Classification of Colorectal Carcinoma Based on Ferroptosis-related Gene Signature

Abstract Background: Ferroptosis is an iron-dependent form of programmed cell death, involves in the development of many cancers. However, systematic analysis of ferroptosis related-genes in colorectal carcinoma (CRC) remains to be clarified. We herein analyzed the public databases to identify the molecular features of CRC by the development of a classification based on the gene expression profile of ferroptosis-related genes.Methods: We collected the gene expression data and clinical information from The Cancer Atlas and Gene Expression Omnibus to explore the correlation of ferroptosis-related gene expression of CRC. Consensus clustering was performed to determine the clusters of colorectal cancer patients, then we analyzed the prognostic value, transcriptome features, immune microenvironment, drug sensitivity, gene mutations differences of the subclasses.
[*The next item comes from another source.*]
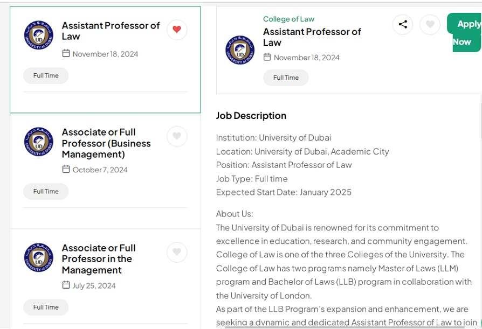Click the logo on the Business Management card
Screen dimensions: 482x329
point(39,142)
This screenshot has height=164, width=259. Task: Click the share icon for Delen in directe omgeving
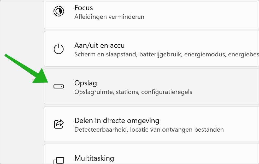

Results: Four subclasses of CRC (C1, C2, C3 and C4) were identified. There were significant differences in the prognosis of patients between the four subtypes. Functional enrichment suggested that these ferroptosis related-genes were associated with biological processes such as metabolic processes and oxidative stress, and the KEGG pathway suggested that it was closely related to ferroptosis and glutathione metabolic pathway. There were significant differences in immune cell infiltrations, immune score, stromal score and tumor purity among four subclasses. The expression of PD-L1 was differentially expressed in four subclasses and PD-L1 was significantly correlated with the expression of several ferroptosis-related genes in the differentially expressed subtypes. There were significant differences in stemness indices and drug sensitivity in four subclasses, and gene mutations analysis showed that ferroptosis-related genes such as TP53 had high mutations in different subtypes, and there were significant differences in mutation frequencies in the subclasses.Conclusion: This study established a new CRC classification based on ferroptosis-related genes expression profiles, and different subgroups may have their unique gene expression patterns, indicating that the heterogeneity within CRC and the classification might provide valuable stratification for the design of future treatment.